1. ## Differentiating an integral

Hi,

I am unsure how to differentiate an integral. The specific problem I am working on at the moment is:

$\frac{\partial }{\partial T} \int_t^T F(t;s) ds$

s is a dummy variable used to represent T. The solution to this is

$F(t;T)$

...but I am unsure why we would get this.

Peter

2. That's the first fundamental theorem of calculus: Fundamental theorem of calculus - Wikipedia, the free encyclopedia

If there's anything you should ever remember from calculus, it's this theorem.

3. Hi !
Originally Posted by peterpan
Hi,

I am unsure how to differentiate an integral. The specific problem I am working on at the moment is:

$\frac{\partial }{\partial T}\int_t^T F(t;s) ds$

s is a dummy variable used to represent T. The solution to this is

$F(t;T)$

...but I am unsure why we would get this.

Peter
Let $\tilde{F}(s)=F(t;s)$. Let $\mathcal{F}$ be an antiderivative of $\tilde{F}$.
By definition of the integral (I think you call it "fundamental theorem of calculus"), we have :

$\int_t^T \tilde{F}(s) ~ds=\mathcal{F}(T)-\mathcal{F}(t)$.

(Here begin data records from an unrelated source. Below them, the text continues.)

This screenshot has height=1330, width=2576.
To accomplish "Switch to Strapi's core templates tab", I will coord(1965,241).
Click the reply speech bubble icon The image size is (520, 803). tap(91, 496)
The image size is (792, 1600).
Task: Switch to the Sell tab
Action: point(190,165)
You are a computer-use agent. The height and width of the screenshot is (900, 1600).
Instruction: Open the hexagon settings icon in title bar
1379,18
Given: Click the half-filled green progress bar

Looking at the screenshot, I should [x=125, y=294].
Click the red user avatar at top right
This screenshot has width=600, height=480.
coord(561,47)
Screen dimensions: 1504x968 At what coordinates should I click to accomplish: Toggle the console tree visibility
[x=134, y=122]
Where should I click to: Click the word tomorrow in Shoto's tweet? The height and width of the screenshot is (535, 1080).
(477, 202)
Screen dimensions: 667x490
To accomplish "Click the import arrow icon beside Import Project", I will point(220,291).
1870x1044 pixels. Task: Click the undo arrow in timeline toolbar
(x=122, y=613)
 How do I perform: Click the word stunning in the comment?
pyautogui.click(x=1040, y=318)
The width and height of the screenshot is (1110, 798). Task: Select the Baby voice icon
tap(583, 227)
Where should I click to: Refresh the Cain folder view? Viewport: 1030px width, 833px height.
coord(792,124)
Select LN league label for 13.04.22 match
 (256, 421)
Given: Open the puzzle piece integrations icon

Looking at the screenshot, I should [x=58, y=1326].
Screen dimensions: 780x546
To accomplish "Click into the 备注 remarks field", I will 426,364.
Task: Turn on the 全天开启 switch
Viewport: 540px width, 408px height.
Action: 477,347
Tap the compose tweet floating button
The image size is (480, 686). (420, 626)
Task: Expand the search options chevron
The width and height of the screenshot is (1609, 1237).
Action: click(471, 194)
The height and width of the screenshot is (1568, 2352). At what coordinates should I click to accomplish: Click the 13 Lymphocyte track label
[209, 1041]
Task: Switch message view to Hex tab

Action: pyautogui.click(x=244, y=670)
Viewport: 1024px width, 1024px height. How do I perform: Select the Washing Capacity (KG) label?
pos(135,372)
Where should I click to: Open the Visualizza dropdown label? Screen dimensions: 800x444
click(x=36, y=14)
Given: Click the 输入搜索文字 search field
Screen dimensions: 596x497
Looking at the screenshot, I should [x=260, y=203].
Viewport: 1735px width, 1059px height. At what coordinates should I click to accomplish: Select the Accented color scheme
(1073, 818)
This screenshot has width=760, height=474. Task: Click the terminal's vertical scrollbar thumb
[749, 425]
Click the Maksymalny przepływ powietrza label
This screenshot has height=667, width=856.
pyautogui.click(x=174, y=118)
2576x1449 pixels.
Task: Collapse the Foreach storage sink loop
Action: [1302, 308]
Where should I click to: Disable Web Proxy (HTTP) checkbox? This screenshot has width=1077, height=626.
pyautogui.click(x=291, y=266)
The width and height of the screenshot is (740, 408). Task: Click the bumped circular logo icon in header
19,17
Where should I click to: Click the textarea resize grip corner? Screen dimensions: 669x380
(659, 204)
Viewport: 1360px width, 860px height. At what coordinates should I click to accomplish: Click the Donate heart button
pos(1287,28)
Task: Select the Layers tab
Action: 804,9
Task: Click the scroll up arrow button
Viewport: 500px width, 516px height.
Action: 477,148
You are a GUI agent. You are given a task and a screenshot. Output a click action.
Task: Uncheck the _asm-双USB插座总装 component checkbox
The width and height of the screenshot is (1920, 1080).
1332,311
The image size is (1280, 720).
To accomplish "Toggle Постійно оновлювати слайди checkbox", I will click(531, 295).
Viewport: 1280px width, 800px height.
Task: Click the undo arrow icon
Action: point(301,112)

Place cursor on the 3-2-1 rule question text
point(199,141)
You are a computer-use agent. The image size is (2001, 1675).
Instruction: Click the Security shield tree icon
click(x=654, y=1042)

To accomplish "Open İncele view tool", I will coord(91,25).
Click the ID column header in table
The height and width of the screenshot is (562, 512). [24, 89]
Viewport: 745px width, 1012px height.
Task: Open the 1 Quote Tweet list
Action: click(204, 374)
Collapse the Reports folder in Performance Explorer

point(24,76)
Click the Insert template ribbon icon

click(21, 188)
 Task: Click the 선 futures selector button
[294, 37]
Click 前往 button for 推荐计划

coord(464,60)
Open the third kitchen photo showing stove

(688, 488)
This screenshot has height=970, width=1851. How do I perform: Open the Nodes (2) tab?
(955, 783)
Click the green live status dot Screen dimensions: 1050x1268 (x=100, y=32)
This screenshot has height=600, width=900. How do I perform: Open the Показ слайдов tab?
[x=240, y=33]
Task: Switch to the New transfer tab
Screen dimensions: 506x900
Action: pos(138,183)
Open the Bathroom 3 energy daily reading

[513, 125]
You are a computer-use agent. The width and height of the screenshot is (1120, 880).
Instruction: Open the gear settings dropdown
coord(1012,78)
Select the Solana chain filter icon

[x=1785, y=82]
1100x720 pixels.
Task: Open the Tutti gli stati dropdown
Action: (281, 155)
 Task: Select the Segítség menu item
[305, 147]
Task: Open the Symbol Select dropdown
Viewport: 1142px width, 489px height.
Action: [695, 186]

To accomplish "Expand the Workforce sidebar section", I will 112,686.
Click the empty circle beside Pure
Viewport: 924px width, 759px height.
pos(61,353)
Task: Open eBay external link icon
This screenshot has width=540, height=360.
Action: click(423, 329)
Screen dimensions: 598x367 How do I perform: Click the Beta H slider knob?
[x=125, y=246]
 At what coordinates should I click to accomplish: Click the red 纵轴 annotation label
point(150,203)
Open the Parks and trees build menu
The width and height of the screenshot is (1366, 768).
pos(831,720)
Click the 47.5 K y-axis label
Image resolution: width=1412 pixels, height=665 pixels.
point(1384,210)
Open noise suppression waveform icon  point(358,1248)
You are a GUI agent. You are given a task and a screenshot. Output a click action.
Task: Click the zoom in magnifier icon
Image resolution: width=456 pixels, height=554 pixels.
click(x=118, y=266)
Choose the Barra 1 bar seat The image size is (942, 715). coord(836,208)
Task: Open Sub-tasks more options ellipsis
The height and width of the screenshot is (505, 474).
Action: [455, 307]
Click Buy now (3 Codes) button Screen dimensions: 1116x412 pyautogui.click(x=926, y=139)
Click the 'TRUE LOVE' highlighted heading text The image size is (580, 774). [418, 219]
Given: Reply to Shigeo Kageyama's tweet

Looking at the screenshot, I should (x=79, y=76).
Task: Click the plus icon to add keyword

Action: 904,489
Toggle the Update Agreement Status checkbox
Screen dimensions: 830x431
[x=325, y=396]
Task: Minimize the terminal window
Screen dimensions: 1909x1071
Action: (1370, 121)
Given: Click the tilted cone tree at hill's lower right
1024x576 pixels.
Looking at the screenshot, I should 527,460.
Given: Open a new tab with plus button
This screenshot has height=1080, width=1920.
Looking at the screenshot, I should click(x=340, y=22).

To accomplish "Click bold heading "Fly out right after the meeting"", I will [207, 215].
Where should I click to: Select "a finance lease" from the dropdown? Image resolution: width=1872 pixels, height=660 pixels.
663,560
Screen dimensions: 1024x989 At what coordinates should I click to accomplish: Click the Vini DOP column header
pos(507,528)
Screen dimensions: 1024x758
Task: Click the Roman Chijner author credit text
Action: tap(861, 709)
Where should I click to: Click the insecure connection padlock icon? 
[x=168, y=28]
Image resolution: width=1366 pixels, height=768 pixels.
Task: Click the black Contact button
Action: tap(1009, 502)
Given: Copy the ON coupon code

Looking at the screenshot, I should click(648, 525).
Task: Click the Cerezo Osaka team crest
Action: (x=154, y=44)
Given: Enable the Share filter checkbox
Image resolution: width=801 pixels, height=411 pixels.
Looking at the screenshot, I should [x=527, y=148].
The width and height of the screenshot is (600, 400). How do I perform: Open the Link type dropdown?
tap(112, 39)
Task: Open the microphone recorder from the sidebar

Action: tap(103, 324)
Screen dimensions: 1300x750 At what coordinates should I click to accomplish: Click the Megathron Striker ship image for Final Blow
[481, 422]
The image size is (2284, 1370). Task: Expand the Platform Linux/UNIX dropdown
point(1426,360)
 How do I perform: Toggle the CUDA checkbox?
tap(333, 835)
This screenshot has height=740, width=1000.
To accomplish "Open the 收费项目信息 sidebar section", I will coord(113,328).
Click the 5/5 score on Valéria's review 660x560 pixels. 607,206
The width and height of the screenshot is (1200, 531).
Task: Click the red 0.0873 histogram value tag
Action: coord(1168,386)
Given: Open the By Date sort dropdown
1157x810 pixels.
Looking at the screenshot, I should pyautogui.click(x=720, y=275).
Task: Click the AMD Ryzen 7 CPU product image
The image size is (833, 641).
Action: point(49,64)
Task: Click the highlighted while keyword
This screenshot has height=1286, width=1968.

Now, $\frac{\partial}{\partial T} \int_t^T \tilde{F}(s) ~ds=\frac{\partial}{\partial T} ~ \left(\mathcal{F}(T)-\mathcal{F}(t)\right)$

Assuming that t is not a function of T, we can thus consider that $\mathcal{F}(t)$ is a constant with respect to T. Hence $\frac{\partial}{\partial T} ~\mathcal{F}(t)=0$

$\therefore \frac{\partial}{\partial T} \int_t^T \tilde{F}(s) ~ds=\frac{\partial}{\partial T} ~\mathcal{F}(T)$

But the derivative of $\mathcal{F}$ is $\tilde{F}$. We can then say that $\frac{\partial}{\partial T} \int_t^T F(t;s) ~ds=\frac{\partial}{\partial T} \int_t^T \tilde{F}(s) ~ds=\tilde{F}(T)=F(t;T)$

4. Here's the general expression:

$\frac{\partial}{\partial x}\int_{f_1(x)}^{f_2(x)}G(x,t)dt=
G(x,f_2(x))\frac{d f_2}{dx}-G(x,f_1(x))\frac{d f_1}{dx}+\int_{f_1(x)}^{f_2(x)}
\frac{\partial G}{\partial x}dt$

Then:

$\frac{\partial}{\partial x}\int_{4x+x^2}^{\sin(x)} (2x^2\sin(t)+t^2e^{x})dt$

is a piece of cake right?